_To be done:_ Convert the data below into a JSON list of strings, with one string for each line and blank lines skipped.

Element lookup data:
• • •
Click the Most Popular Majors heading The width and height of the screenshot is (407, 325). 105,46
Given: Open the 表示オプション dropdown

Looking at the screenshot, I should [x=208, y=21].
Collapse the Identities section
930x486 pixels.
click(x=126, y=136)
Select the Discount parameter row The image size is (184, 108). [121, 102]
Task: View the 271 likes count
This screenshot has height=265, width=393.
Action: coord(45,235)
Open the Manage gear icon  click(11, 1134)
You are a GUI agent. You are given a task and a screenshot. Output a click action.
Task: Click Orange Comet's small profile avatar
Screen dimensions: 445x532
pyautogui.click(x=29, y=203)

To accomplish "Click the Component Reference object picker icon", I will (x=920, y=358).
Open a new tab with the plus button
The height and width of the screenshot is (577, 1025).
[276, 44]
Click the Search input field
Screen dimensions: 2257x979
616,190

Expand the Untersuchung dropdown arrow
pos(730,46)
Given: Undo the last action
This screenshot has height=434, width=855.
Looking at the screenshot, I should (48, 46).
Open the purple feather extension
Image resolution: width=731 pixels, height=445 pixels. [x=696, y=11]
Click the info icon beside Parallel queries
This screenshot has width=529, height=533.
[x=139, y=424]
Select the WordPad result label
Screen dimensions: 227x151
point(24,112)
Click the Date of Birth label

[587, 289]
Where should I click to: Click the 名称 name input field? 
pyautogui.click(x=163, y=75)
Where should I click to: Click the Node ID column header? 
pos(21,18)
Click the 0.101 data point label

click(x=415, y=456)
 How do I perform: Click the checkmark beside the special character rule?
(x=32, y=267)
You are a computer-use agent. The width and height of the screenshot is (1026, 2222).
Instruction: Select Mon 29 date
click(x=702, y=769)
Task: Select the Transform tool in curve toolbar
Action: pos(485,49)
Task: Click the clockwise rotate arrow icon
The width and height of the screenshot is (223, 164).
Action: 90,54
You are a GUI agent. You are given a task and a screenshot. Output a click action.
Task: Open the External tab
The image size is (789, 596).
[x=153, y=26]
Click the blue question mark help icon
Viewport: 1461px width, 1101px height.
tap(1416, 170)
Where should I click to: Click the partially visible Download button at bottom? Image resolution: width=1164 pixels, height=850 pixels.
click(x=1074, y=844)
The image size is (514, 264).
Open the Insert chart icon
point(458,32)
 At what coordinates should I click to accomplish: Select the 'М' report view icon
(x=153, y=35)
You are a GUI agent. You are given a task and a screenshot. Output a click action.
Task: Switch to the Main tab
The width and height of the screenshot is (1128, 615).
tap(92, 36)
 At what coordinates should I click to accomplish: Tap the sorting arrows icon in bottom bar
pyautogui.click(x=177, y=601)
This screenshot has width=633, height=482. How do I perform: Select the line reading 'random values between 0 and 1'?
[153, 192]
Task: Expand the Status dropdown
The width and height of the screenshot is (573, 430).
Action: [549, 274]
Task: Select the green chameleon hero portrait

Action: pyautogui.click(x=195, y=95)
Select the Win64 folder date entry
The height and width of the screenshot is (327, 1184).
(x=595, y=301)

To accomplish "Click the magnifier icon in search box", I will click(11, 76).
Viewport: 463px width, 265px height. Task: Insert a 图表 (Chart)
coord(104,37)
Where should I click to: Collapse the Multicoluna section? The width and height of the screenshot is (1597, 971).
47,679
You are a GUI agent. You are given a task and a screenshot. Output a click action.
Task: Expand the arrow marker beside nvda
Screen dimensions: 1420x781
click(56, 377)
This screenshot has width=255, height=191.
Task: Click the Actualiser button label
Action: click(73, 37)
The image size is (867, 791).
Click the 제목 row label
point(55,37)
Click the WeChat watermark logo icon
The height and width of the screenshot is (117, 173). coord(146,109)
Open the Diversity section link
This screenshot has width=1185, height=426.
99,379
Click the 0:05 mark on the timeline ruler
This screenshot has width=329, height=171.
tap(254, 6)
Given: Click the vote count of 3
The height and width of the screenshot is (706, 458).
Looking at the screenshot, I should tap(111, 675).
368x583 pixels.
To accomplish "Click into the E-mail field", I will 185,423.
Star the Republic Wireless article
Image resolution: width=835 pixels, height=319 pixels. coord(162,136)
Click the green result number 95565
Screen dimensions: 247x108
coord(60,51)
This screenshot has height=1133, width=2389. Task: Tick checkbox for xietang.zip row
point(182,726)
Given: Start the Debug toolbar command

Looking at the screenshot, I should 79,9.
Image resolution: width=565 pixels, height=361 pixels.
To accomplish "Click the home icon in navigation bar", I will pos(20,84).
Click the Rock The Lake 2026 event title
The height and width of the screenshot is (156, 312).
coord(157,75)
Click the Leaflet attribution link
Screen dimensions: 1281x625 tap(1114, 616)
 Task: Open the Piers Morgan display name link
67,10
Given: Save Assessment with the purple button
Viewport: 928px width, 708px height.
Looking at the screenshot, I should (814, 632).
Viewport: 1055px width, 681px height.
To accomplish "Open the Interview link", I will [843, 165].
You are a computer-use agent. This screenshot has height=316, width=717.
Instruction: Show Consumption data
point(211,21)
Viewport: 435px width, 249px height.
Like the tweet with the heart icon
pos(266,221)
• • •
_Task solution:_
[
  "Click the Most Popular Majors heading The width and height of the screenshot is (407, 325). 105,46",
  "Given: Open the 表示オプション dropdown",
  "Looking at the screenshot, I should [x=208, y=21].",
  "Collapse the Identities section",
  "930x486 pixels.",
  "click(x=126, y=136)",
  "Select the Discount parameter row The image size is (184, 108). [121, 102]",
  "Task: View the 271 likes count",
  "This screenshot has height=265, width=393.",
  "Action: coord(45,235)",
  "Open the Manage gear icon  click(11, 1134)",
  "You are a GUI agent. You are given a task and a screenshot. Output a click action.",
  "Task: Click Orange Comet's small profile avatar",
  "Screen dimensions: 445x532",
  "pyautogui.click(x=29, y=203)",
  "To accomplish \"Click the Component Reference object picker icon\", I will (x=920, y=358).",
  "Open a new tab with the plus button",
  "The height and width of the screenshot is (577, 1025).",
  "[276, 44]",
  "Click the Search input field",
  "Screen dimensions: 2257x979",
  "616,190",
  "Expand the Untersuchung dropdown arrow",
  "pos(730,46)",
  "Given: Undo the last action",
  "This screenshot has height=434, width=855.",
  "Looking at the screenshot, I should (48, 46).",
  "Open the purple feather extension",
  "Image resolution: width=731 pixels, height=445 pixels. [x=696, y=11]",
  "Click the info icon beside Parallel queries",
  "This screenshot has width=529, height=533.",
  "[x=139, y=424]",
  "Select the WordPad result label",
  "Screen dimensions: 227x151",
  "point(24,112)",
  "Click the Date of Birth label",
  "[587, 289]",
  "Where should I click to: Click the 名称 name input field? ",
  "pyautogui.click(x=163, y=75)",
  "Where should I click to: Click the Node ID column header? ",
  "pos(21,18)",
  "Click the 0.101 data point label",
  "click(x=415, y=456)",
  " How do I perform: Click the checkmark beside the special character rule?",
  "(x=32, y=267)",
  "You are a computer-use agent. The width and height of the screenshot is (1026, 2222).",
  "Instruction: Select Mon 29 date",
  "click(x=702, y=769)",
  "Task: Select the Transform tool in curve toolbar",
  "Action: pos(485,49)",
  "Task: Click the clockwise rotate arrow icon",
  "The width and height of the screenshot is (223, 164).",
  "Action: 90,54",
  "You are a GUI agent. You are given a task and a screenshot. Output a click action.",
  "Task: Open the External tab",
  "The image size is (789, 596).",
  "[x=153, y=26]",
  "Click the blue question mark help icon",
  "Viewport: 1461px width, 1101px height.",
  "tap(1416, 170)",
  "Where should I click to: Click the partially visible Download button at bottom? Image resolution: width=1164 pixels, height=850 pixels.",
  "click(x=1074, y=844)",
  "The image size is (514, 264).",
  "Open the Insert chart icon",
  "point(458,32)",
  " At what coordinates should I click to accomplish: Select the 'М' report view icon",
  "(x=153, y=35)",
  "You are a GUI agent. You are given a task and a screenshot. Output a click action.",
  "Task: Switch to the Main tab",
  "The width and height of the screenshot is (1128, 615).",
  "tap(92, 36)",
  " At what coordinates should I click to accomplish: Tap the sorting arrows icon in bottom bar",
  "pyautogui.click(x=177, y=601)",
  "This screenshot has width=633, height=482. How do I perform: Select the line reading 'random values between 0 and 1'?",
  "[153, 192]",
  "Task: Expand the Status dropdown",
  "The width and height of the screenshot is (573, 430).",
  "Action: [549, 274]",
  "Task: Select the green chameleon hero portrait",
  "Action: pyautogui.click(x=195, y=95)",
  "Select the Win64 folder date entry",
  "The height and width of the screenshot is (327, 1184).",
  "(x=595, y=301)",
  "To accomplish \"Click the magnifier icon in search box\", I will click(11, 76).",
  "Viewport: 463px width, 265px height. Task: Insert a 图表 (Chart)",
  "coord(104,37)",
  "Where should I click to: Collapse the Multicoluna section? The width and height of the screenshot is (1597, 971).",
  "47,679",
  "You are a GUI agent. You are given a task and a screenshot. Output a click action.",
  "Task: Expand the arrow marker beside nvda",
  "Screen dimensions: 1420x781",
  "click(56, 377)",
  "This screenshot has width=255, height=191.",
  "Task: Click the Actualiser button label",
  "Action: click(73, 37)",
  "The image size is (867, 791).",
  "Click the 제목 row label",
  "point(55,37)",
  "Click the WeChat watermark logo icon",
  "The height and width of the screenshot is (117, 173). coord(146,109)",
  "Open the Diversity section link",
  "This screenshot has width=1185, height=426.",
  "99,379",
  "Click the 0:05 mark on the timeline ruler",
  "This screenshot has width=329, height=171.",
  "tap(254, 6)",
  "Given: Click the vote count of 3",
  "The height and width of the screenshot is (706, 458).",
  "Looking at the screenshot, I should tap(111, 675).",
  "368x583 pixels.",
  "To accomplish \"Click into the E-mail field\", I will 185,423.",
  "Star the Republic Wireless article",
  "Image resolution: width=835 pixels, height=319 pixels. coord(162,136)",
  "Click the green result number 95565",
  "Screen dimensions: 247x108",
  "coord(60,51)",
  "This screenshot has height=1133, width=2389. Task: Tick checkbox for xietang.zip row",
  "point(182,726)",
  "Given: Start the Debug toolbar command",
  "Looking at the screenshot, I should 79,9.",
  "Image resolution: width=565 pixels, height=361 pixels.",
  "To accomplish \"Click the home icon in navigation bar\", I will pos(20,84).",
  "Click the Rock The Lake 2026 event title",
  "The height and width of the screenshot is (156, 312).",
  "coord(157,75)",
  "Click the Leaflet attribution link",
  "Screen dimensions: 1281x625 tap(1114, 616)",
  " Task: Open the Piers Morgan display name link",
  "67,10",
  "Given: Save Assessment with the purple button",
  "Viewport: 928px width, 708px height.",
  "Looking at the screenshot, I should (814, 632).",
  "Viewport: 1055px width, 681px height.",
  "To accomplish \"Open the Interview link\", I will [843, 165].",
  "You are a computer-use agent. This screenshot has height=316, width=717.",
  "Instruction: Show Consumption data",
  "point(211,21)",
  "Viewport: 435px width, 249px height.",
  "Like the tweet with the heart icon",
  "pos(266,221)"
]